Sie macht noch immer Lust, die Geschichte vor Ort!

Auch in diesen bewegten Corona-Zeiten konnte der sogenannte Quellenkompass für die Schüler/-innen der 6. Klassen des Gymnasiums Ochtrup durchgeführt werden. Auf dem Programm stand in der Woche vom 25.08.-28.08.2020 der Besuch des Ochtruper Stadtarchivs in der Villa Winkel, natürlich unter Berücksichtigung der geltenden Hygiene- und Abstandsregeln. Die Stadtarchivarin Karin Schlesiger und ihre Mitarbeiterin Anna Franger, für deren Engagement an dieser Stelle noch einmal ausdrücklich gedankt sein soll, begrüßten die Junghistoriker/-innen im Erdgeschoss der ehemaligen Fabrikantenvilla und weckten zunächst einmal das Interesse für diesen geschichtsträchtigen Ort. Danach warteten insgesamt sechs mit Liebe zum Detail und durchdacht gestaltete Stationen auf die in festen Gruppen eingeteilte Schülerschaft, um ihnen einen Einblick in die Geschichte als wissenschaftliche Disziplin zu vermitteln. Als erste Amtshandlung gehörte dazu das Anlegen von Baumwollhandschuhen, um die zur Verfügung gestellten Archivalien auch anfassen zu dürfen.

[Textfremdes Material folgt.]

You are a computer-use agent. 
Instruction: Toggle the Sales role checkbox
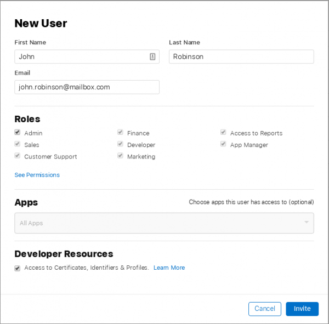pyautogui.click(x=18, y=144)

An den verschiedenen Stationen bekamen die Schüler/-innen nun Gelegenheit, diverse Quellenarten kennenzulernen und sich kleinen Recherche-Aufgaben zu stellen: Dazu gehörten u. a. eine Urkunde über einen Grundstücksverkauf innerhalb der Ochtruper Bürgerschaft aus dem Jahr 1610, ein Klassenbuch anno 1899 inklusive eines Strafverzeichnisses der katholischen Volksschule Welbergen, das für einzelne Unterrichtsfächer Strafmaßnahmen bei Verfehlungen notiert, ein Lexikon aus dem Jahr 1727 oder auch die archivierten Tageszeitungen aus dem Geburtsjahr der Sechsklässler/-innen. Zwecks Entzifferung der alten Fraktur- und Kurrentschrift stand diesen eine Übersetzungsliste der einzelnen Buchstaben in die heutige Schrift zur Verfügung, die die Archivarin bereits im Vorfeld erstellt hatte. Besonderer Beliebtheit erfreuten sich dabei die Stationen, an denen die zuvor erworbenen Kenntnisse in die Praxis umgesetzt werden konnten: So konnten die Schüler*innen vorgefertigte Urkunden mithilfe von Wachs und Siegel selbst gestalten, mithilfe von Tinte und Federhalter die altdeutsche Sütterlinschrift selbst üben oder sich an einer Mercedes-Schreibmaschine von 1925 ausprobieren, wobei vor allem der Anschlag von den Proband/-innen als schwergängig empfunden wurde – was angesichts moderner Kommunikationstechnik nur allzu verständlich erscheint. Ebenso regen Zulauf erhielt die Station, an der ein fast hundert Jahre altes Klassenfoto nachgestellt werden sollte und eine alte Schulbank („das ist aber eng hier“), eine alte Schultafel sowie alte Schulbücher zur Requisite benutzt werden durften. Eine Feedbackrunde im Standesamt rundete den Besuch des Stadtarchivs ab und offenbarte die einhellige Meinung der Schüler/-innen, dass der Tag im Archiv „cool“ gewesen sei: ein eindeutiges Statement dafür, dieses auch weiterhin als Ort außerschulischen Lernens mit Schulklassen aufzusuchen!